近年、世界的に1980年代から1990年代の、いわゆるネオクラシックカーの人気が高く、中古車の価格が異常な高騰となっています。しかし、そうした旧車を維持するのは一筋縄ではいかない面もあるといいます。そこで、旧車ユーザーのリアルな声を聞いてみました。
■旧車ブームだけど実際はかなり大変?
数年前から世界的に1980年代から1990年代のクルマの人気が高くなっており、そうしたクルマは「ネオクラシックカー」や「ヤングタイマー」「旧車」などと呼ばれています。
しかし、そうした旧車を維持するのはかなりの覚悟が必要で、うかつに手を出すとかなり大変なことになると想像できます。
そこで、1989年式の三菱「スタリオン GSR-VR」を所有するKさんのリアルな声を聞いてみました。
――スタリオンを手に入れた経緯を教えてください
私のスタリオンは、もともと叔父が新車で買ったものを15年ほど前に譲り受けました。叔父はかなりのクルマ好きで、とくにスタリオンが好きだったことから2台乗り継いていました。
叔父はそのほかにもクルマを持っていましたが、引っ越しの際にスタリオンを手放すことになって「買うか」と声をかけてもらい、私も好きなクルマだったので譲り受けました。
ちゃんと整備されていて程度が良かったのですが当時はまだ旧車人気が高くなく、今の相場の3分の1以下で買うことができ、かなり安かったと思います。
――維持するうえで大変なことは何でしょう
まず旧車全般にいえますが、純正部品がありません。走るために最低限必要な消耗品は問題ありませんが、内外装や電装品、樹脂パーツはまず出てきません。

## 抽出情報:
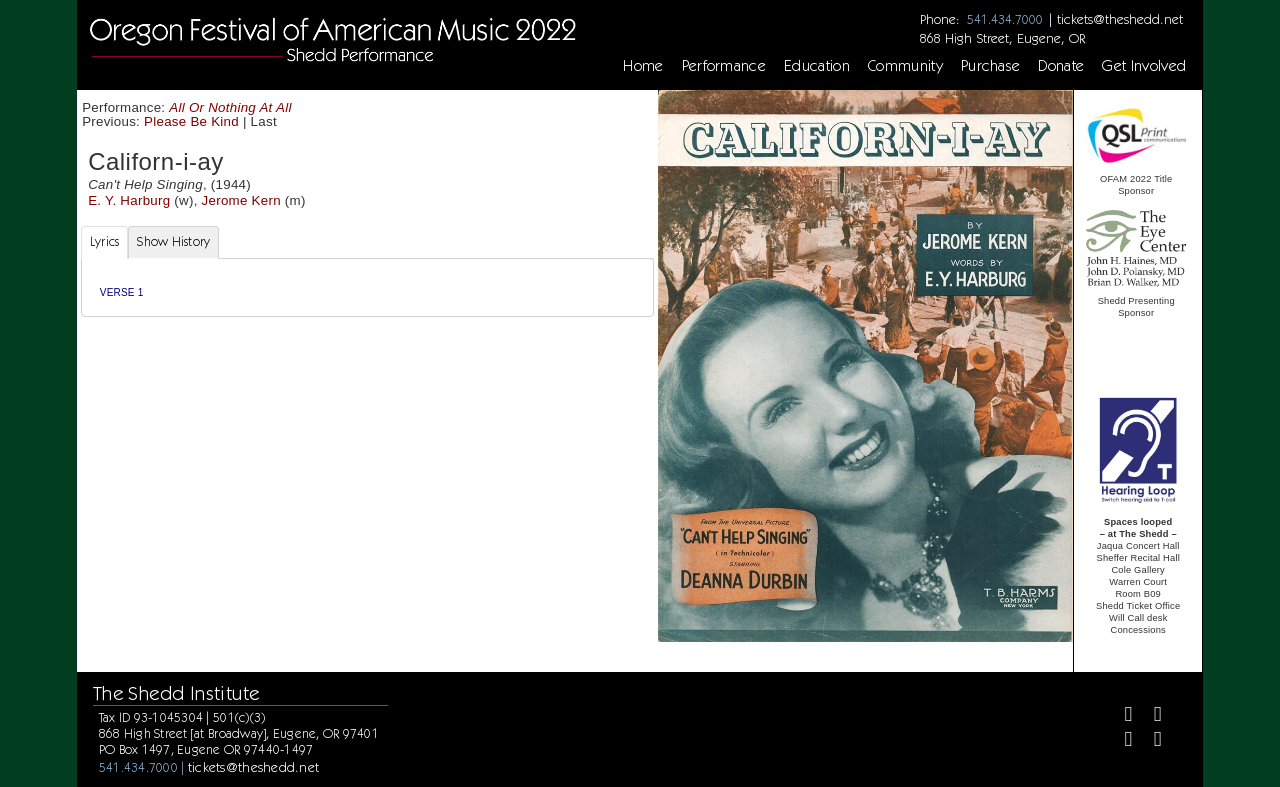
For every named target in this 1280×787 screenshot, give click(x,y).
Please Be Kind (191, 121)
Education (817, 66)
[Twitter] (1149, 716)
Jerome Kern (241, 200)
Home (643, 66)
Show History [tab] (173, 241)
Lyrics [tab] (105, 241)
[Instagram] (1119, 741)
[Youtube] (1149, 741)
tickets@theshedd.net (1120, 19)
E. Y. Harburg (129, 200)
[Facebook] (1119, 716)
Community (905, 66)
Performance (724, 66)
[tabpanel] (367, 287)
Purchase (991, 66)
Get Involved (1144, 66)
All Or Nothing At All (230, 107)
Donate (1061, 66)
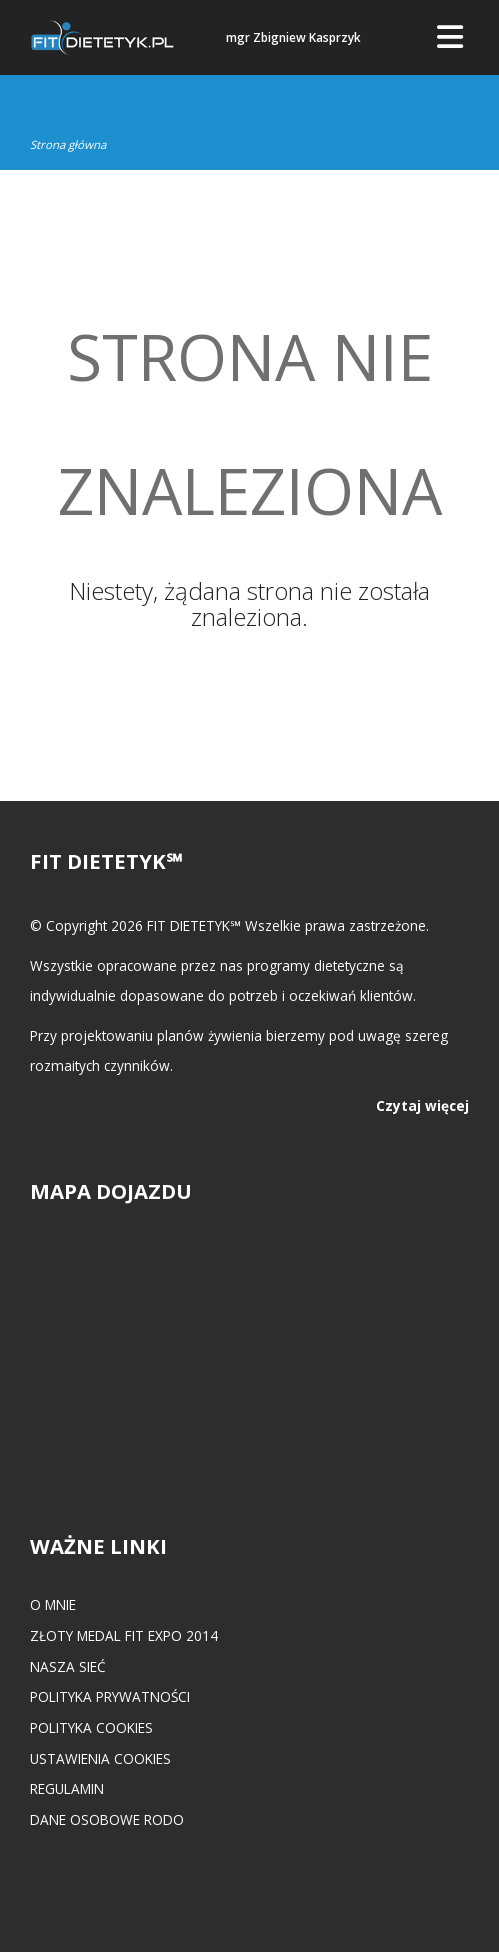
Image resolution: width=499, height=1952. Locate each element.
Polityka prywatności (110, 1696)
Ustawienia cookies (100, 1758)
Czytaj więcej (422, 1105)
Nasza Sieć (68, 1666)
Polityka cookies (91, 1727)
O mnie (53, 1604)
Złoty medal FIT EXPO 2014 (124, 1635)
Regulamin (67, 1788)
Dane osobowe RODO (107, 1819)
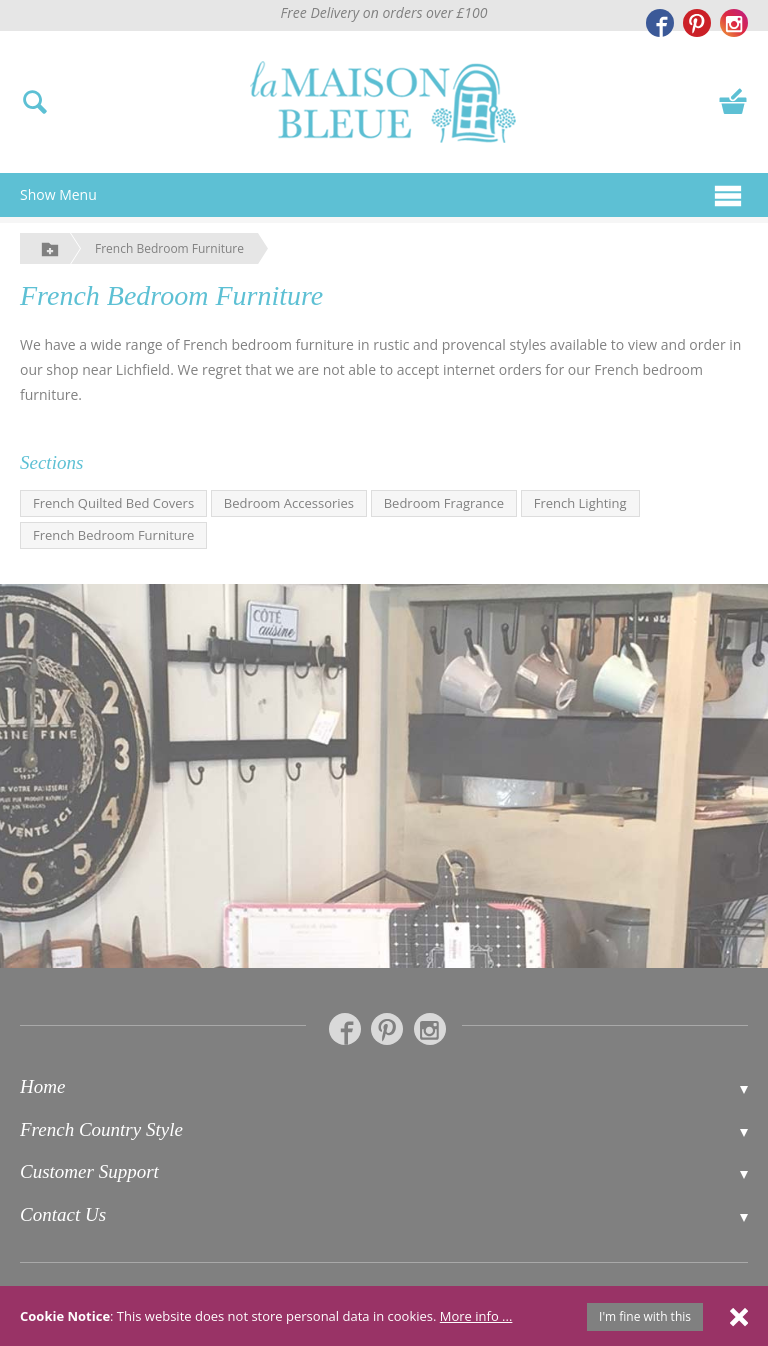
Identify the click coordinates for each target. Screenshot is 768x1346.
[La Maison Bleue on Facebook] (660, 23)
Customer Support (89, 1171)
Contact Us (63, 1214)
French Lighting (580, 503)
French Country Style (101, 1129)
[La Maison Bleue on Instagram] (734, 23)
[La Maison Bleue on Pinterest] (697, 23)
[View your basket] (733, 100)
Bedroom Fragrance (444, 503)
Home (42, 1086)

## 作業内容:
旧車についての記事のうち、「叔父はそのほかにもクルマを持」で始まり「脂パーツはまず出てきません。」までの部分を、「叔父」を「伯父」に置き換えて書き直してもらえますか？

## 問題の解答:
伯父はそのほかにもクルマを持っていましたが、引っ越しの際にスタリオンを手放すことになって「買うか」と声をかけてもらい、私も好きなクルマだったので譲り受けました。
ちゃんと整備されていて程度が良かったのですが当時はまだ旧車人気が高くなく、今の相場の3分の1以下で買うことができ、かなり安かったと思います。
――維持するうえで大変なことは何でしょう
まず旧車全般にいえますが、純正部品がありません。走るために最低限必要な消耗品は問題ありませんが、内外装や電装品、樹脂パーツはまず出てきません。